Fasting before a routine blood test is inconvenient for patients and clinicians alike. This practice can discourage patients from participating in routine screening programmes, and means that phlebotomy clinics are very busy in the mornings. Patients with diabetes mellitus, in particular, might struggle with the fasting protocol. “We were looking for ways to avoid turning nonfasting patients away from our phlebotomy sites,” says Naugler.

The investigators examined the levels of cholesterol (total, HDL, and LDL) and triglycerides from 209,180 patients scheduled to undergo a screening blood test. After adjusting for age and sex, the total-cholesterol and HDL-cholesterol levels varied by <2% (not statistically significant) in fasting durations ranging from 1 to 16 h.

More variability was found within the LDL-cholesterol and triglyceride measurements. Triglyceride levels were higher and calculated LDL-cholesterol levels were lower in patients who had fasted for ≤5 h when compared with those who had fasted for ≥8 h. Triglyceride levels varied by up to 20%, and LDL-cholesterol levels, which are calculated using values from the other three measurements, varied by up to 10%.
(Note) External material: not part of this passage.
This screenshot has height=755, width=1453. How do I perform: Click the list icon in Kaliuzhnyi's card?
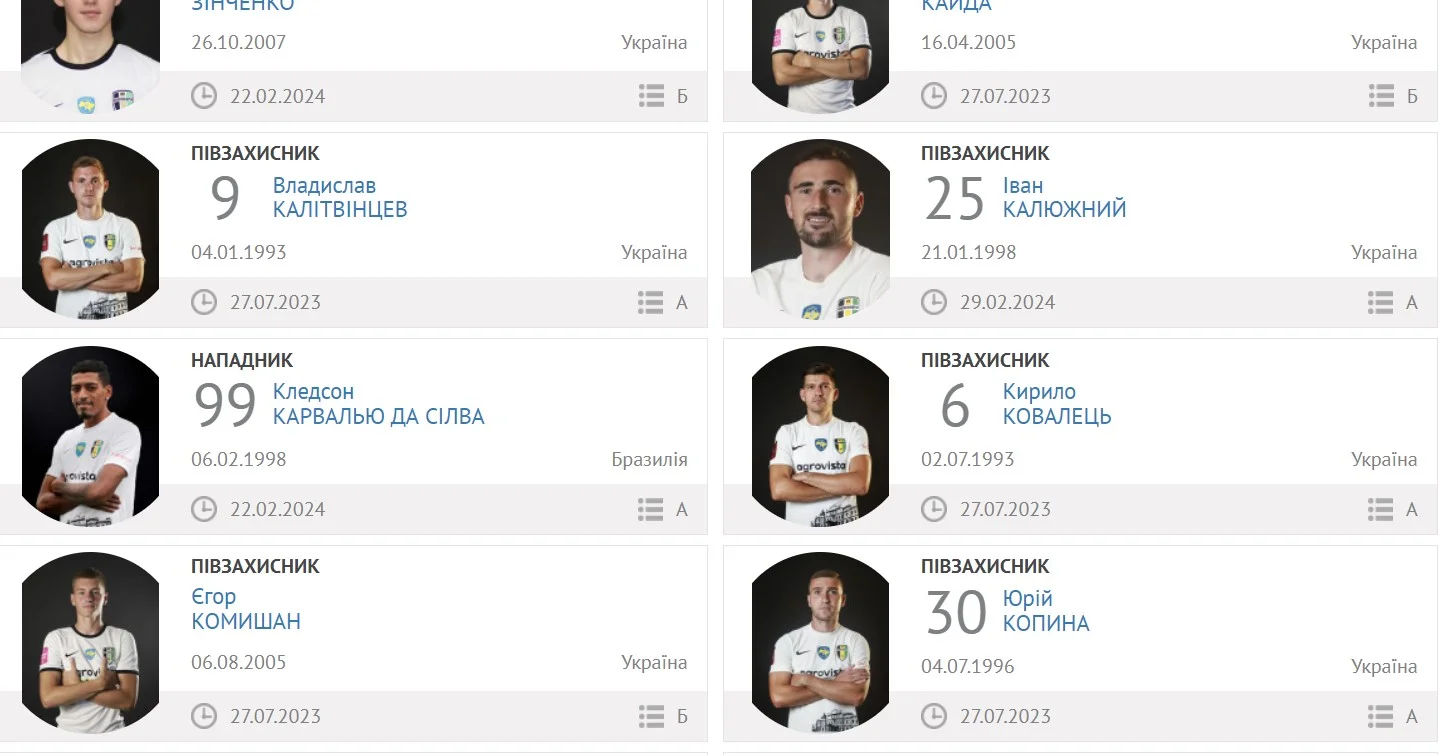point(1381,302)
Previous work has suggested that nonfasting triglyceride levels correlate strongly with subsequent cardiovascular events as well as with insulin resistance. Performing routine blood tests when triglyceride levels are high (within 4 h of a meal) could provide diagnostic information about postprandial lipid and lipoprotein clearance. However, in order to compare measurements throughout a patient's history, the time between a meal and a blood sample would have to be controlled. Although fasting might still be the easiest option for obtaining consistent and comparable measurements of triglyceride levels, for measurement of total-cholesterol and HDL-cholesterol nonfasting patients need not be turned away.